**Listing:**
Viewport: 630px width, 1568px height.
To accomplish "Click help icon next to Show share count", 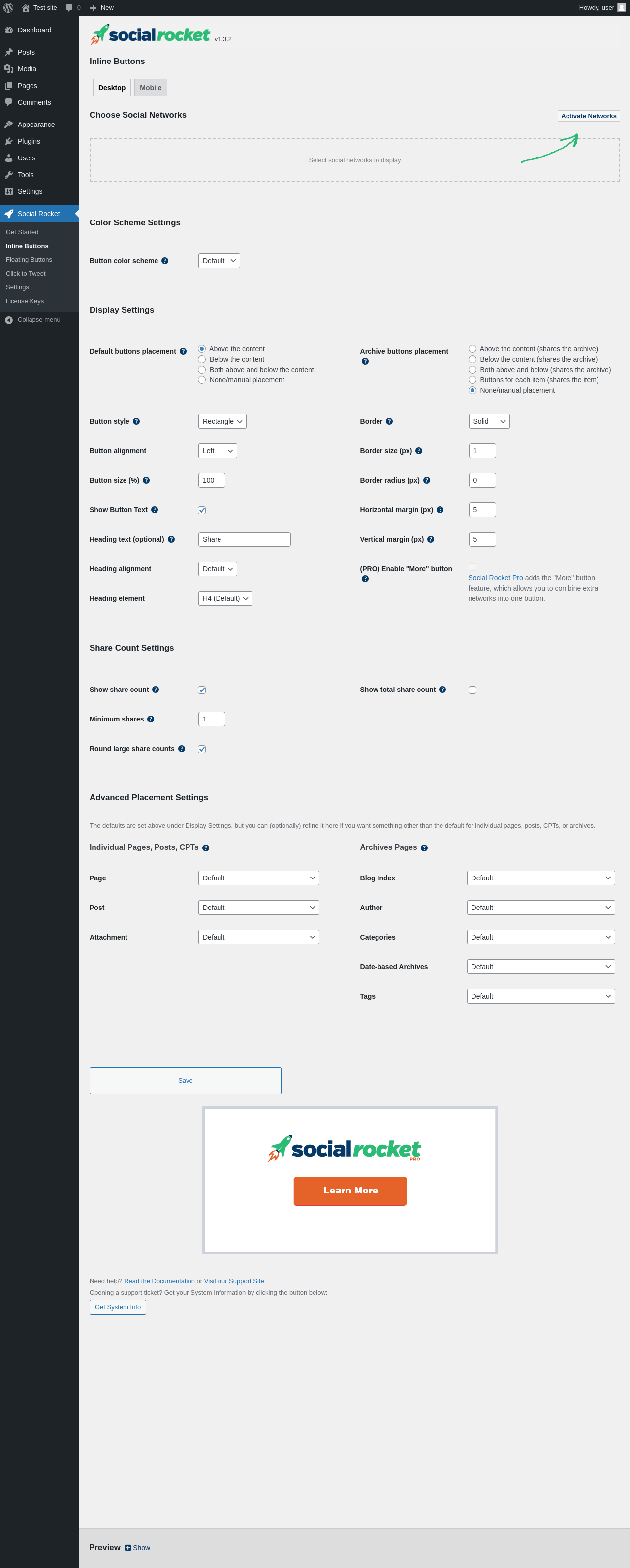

* * *

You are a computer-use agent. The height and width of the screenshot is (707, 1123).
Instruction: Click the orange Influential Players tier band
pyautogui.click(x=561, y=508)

---

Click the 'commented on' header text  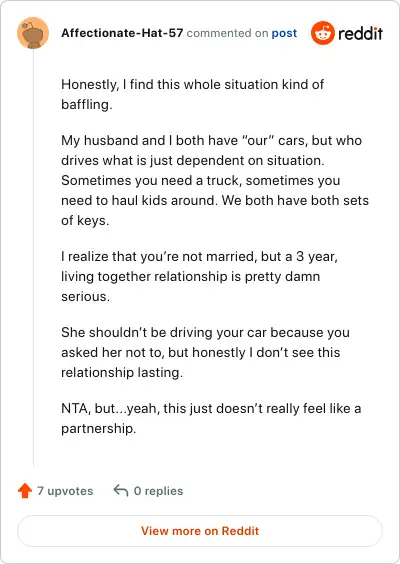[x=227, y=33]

**What to work on:** Lay out the records starting at the line containing "You are a computer-use" and ending at the line containing "pyautogui.click(x=561, y=508)" as a numbered list, omitting blank lines.

**Exercise answer:**
1. You are a computer-use agent. The height and width of the screenshot is (707, 1123).
2. Instruction: Click the orange Influential Players tier band
3. pyautogui.click(x=561, y=508)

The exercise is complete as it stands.